● **THE DATA**:
>>
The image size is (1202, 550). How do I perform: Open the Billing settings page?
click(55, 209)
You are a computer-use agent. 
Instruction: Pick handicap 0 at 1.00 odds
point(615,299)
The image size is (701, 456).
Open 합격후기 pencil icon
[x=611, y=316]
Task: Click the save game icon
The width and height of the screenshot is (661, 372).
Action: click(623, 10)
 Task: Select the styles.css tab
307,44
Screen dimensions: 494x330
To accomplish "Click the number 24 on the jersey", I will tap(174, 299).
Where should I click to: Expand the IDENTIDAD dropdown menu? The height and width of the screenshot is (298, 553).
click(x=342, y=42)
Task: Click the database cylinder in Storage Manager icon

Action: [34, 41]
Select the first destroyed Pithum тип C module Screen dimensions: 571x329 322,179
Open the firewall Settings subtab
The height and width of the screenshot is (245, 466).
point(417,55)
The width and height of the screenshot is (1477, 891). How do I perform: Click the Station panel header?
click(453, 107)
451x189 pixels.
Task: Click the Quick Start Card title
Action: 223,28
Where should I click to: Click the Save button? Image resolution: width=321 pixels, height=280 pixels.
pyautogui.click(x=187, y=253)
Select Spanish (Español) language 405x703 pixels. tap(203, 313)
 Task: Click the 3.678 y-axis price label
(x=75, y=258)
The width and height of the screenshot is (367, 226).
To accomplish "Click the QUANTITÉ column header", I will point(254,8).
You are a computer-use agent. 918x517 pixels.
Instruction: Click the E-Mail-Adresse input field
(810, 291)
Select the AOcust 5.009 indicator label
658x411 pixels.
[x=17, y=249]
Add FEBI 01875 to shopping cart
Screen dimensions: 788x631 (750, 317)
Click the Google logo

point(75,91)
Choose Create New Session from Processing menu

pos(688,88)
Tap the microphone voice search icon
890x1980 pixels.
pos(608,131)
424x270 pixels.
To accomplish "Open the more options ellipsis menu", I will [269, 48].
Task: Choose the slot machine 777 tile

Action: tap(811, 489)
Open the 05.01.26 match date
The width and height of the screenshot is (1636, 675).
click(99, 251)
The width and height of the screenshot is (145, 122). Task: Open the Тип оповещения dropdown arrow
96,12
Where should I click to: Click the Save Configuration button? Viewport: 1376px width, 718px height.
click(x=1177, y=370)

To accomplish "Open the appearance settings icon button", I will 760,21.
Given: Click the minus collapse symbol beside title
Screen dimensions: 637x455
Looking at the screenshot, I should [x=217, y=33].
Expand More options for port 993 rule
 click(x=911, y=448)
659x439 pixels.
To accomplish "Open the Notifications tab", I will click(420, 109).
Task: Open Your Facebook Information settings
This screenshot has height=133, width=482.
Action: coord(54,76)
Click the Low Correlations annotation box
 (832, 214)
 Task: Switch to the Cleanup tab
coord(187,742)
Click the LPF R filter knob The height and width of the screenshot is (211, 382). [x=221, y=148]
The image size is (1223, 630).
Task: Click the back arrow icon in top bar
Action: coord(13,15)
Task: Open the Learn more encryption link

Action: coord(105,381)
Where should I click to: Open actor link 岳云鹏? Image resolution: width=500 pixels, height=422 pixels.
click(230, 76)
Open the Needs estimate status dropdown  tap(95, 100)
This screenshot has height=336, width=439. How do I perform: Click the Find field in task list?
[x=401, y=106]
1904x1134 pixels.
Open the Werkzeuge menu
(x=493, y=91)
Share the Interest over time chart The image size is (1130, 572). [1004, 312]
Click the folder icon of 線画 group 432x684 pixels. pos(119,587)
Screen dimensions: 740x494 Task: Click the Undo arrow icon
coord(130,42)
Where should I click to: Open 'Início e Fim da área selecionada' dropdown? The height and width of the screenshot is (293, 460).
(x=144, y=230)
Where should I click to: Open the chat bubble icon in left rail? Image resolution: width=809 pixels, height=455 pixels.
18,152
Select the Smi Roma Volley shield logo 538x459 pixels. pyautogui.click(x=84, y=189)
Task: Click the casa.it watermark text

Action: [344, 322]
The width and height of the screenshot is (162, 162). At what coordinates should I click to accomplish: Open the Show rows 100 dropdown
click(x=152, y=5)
<<
● **EXERCISE PROMPT**: Look through the records for the string "will". Copy every line that has it.

● **SOLVED EXERCISE**:
To accomplish "Click the number 24 on the jersey", I will tap(174, 299).
To accomplish "Click the QUANTITÉ column header", I will point(254,8).
To accomplish "Open the more options ellipsis menu", I will [269, 48].
To accomplish "Open the appearance settings icon button", I will 760,21.
To accomplish "Open the Notifications tab", I will click(420, 109).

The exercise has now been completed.